Evidence-based Treatment of Hypertension
Many large studies have confirmed the importance of controlling hypertension in reducing cardiovascular morbidity and mortality. Prescribers are now faced with a wide choice of antihypertensives and a growing body of evidence about their effects.

This article reviews recent evidence about angiotensin II receptor blockers (ARBs). It concludes that they are effective in reducing blood pressure and cardiovascular disease. ARBs also have a renoprotective effect in diabetes. They are generally better tolerated than ACE inhibitors or beta blockers. Newer members of the class may be more effective than older ones at controlling hypertension, and combinations of ARBs with ACE inhibitors may be more effective than either drug alone. Many patients will require combinations of different classes of antihypertensive agents, and ARBs have an important place in providing therapy tailored to the needs of the individual patient.

High blood pressure is one of the three most important risk factors for cardiovascular disease and is a major burden for global health. In the UK, about 40% of people aged 35-64 years are hypertensive (i.e. have a blood pressure above 140/90 mmHg). Each year around 212,000 people in the UK die from cardiovascular disease and, of these, nearly 60,000 deaths are due to stroke (figures for 2001).

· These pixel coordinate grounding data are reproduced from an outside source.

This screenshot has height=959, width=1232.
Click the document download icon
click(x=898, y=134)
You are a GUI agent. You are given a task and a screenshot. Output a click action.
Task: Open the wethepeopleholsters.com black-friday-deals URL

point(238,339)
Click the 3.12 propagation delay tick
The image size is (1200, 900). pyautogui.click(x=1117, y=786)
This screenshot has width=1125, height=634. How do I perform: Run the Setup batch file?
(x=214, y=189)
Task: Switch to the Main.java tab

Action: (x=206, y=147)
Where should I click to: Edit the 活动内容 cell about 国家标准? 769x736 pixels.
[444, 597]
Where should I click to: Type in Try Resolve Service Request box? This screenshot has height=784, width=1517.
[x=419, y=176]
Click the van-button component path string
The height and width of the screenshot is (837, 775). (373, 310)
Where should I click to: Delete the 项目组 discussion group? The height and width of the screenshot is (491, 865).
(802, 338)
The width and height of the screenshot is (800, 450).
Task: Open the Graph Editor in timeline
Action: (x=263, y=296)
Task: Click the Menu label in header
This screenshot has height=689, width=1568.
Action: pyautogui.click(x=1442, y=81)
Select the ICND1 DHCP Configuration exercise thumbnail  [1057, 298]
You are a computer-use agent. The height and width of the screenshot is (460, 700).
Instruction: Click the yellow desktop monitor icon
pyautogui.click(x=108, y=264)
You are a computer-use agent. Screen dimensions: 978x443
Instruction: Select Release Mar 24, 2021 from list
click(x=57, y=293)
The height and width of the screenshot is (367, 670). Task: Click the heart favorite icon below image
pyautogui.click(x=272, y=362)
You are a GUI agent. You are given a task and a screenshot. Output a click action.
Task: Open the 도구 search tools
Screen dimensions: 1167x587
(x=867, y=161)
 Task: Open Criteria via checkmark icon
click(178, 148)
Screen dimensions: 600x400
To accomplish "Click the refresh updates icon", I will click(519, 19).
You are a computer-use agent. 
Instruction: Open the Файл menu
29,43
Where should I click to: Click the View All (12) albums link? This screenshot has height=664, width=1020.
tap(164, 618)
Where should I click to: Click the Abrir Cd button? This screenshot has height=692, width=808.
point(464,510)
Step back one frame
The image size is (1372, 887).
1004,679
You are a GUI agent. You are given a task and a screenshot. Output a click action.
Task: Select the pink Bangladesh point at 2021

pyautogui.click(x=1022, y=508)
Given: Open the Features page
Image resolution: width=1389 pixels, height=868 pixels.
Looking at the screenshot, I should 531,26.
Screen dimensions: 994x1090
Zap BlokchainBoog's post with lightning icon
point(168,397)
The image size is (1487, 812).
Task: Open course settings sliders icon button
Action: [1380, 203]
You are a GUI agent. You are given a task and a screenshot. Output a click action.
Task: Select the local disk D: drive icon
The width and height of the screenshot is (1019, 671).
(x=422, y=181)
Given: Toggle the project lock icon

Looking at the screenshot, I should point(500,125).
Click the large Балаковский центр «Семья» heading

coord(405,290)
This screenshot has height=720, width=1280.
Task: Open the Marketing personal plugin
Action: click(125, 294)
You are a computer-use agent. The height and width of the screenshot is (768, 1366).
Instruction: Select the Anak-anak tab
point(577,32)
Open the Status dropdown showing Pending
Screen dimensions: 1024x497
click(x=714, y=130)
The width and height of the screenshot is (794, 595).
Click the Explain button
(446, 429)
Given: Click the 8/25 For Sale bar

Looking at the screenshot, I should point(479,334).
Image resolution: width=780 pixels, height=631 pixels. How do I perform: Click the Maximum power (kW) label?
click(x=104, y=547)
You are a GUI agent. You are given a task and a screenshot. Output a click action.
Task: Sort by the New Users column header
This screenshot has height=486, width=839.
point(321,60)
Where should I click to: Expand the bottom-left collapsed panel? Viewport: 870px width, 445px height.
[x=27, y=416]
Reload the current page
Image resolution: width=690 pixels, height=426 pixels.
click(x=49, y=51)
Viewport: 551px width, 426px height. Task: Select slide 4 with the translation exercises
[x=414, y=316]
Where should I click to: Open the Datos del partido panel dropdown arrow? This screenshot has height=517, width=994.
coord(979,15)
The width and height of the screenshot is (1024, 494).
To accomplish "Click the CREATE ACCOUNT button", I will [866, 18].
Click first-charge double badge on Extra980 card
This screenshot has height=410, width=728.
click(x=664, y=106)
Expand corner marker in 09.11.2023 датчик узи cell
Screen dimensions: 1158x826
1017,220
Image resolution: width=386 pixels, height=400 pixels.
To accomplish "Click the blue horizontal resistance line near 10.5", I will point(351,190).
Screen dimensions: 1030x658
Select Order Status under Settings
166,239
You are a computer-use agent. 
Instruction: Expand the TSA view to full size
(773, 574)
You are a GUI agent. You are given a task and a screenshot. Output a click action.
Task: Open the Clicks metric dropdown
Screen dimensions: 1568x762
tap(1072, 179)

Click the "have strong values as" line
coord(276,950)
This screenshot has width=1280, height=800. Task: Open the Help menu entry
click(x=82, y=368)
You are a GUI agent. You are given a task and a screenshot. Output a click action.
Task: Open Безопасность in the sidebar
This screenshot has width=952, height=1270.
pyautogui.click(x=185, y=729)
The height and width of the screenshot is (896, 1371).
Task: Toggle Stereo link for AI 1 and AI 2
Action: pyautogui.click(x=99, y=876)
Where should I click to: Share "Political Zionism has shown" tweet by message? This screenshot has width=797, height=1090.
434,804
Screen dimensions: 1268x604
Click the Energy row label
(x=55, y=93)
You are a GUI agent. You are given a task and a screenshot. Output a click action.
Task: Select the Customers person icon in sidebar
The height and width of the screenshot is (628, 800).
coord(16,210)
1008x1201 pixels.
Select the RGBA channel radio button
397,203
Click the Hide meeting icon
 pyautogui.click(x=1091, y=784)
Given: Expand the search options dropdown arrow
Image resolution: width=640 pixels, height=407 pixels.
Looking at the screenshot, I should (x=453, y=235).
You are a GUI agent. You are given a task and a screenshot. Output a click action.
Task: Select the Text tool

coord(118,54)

In recent years, the relative frequency of stroke has been increasing compared with coronary heart disease, and the primary goal of antihypertensive therapy is now the prevention of stroke.

Although hypertension responds well to treatment, only 10-30% of hypertensive patients in the UK have their blood pressure controlled and suboptimal blood pressure control may account for 62,000 unnecessary deaths per year. Theoretical models of the effects of poor blood pressure control have been confirmed by a study in general practice, which showed that the risk of stroke was related to the quality of blood pressure control, and that inadequate control may account for about 21% of strokes.

Prescribers are faced with many data from an expanding pool of large studies, yet, beyond the sheer time needed to update the evidence base, it can be difficult to translate and synthesise results into rational treatment decisions for individual patients.

One important factor affecting the application of clinical trial evidence into routine practice is the range of study designs. Most new treatments are licensed on the basis of relatively small studies conducted over fairly short timeframes in tightly controlled populations. These studies are designed to demonstrate the efficacy of the drug either against placebo or current best treatment. Efficacy is usually expressed in terms of the treatments' effects on mean blood pressure, expressed in mmHg. Such outcomes are easily quantified and such study designs limit the number of patients who are exposed to the new treatment. These patients will be carefully selected, and those with complicating factors such as other illnesses or those receiving other medication are usually excluded. These studies produce simple and unequivocal results, but they may not be applicable to the broader patient population.

Furthermore, a fall in blood pressure is only a surrogate end point. The real reason for treating hypertension is to reduce the risk of cardiovascular disease. Much larger and longer studies are needed to measure end points such as the incidence of stroke or the death rate from cardiovascular disease. Not only are such studies difficult (and costly) to perform, but their results are often harder to interpret. This is because, in long-term studies, a significant proportion of patients will stop taking the study treatment, many patients require more than one antihypertensive agent and other factors may change over time. For example, the proportion of patients in hypertension treatment trials also receiving statins has increased considerably over the past five years and this independently influences cardiovascular morbidity and mortality. Other risk factors, such as patients' concurrent diseases, may also vary unpredictably over the course of the study.

Because these large-scale effectiveness studies are so expensive to organise, and take such a long time to generate meaningful data, they have not been performed for every member of every class of antihypertensive agent, let alone for the enormous number of possible treatment combinations. Results of single studies may therefore fail to provide answers about individual treatment decisions. Doctors have to decide whether results of studies are applicable to other members of the same class of drug to different combinations or to different patient populations.

The newest class of antihypertensive agents is the angiotensin II receptor blockers (ARBs). This article reviews recent evidence on ARBs, with the aim of helping prescribers make rational decisions when selecting antihypertensive therapy for their patients.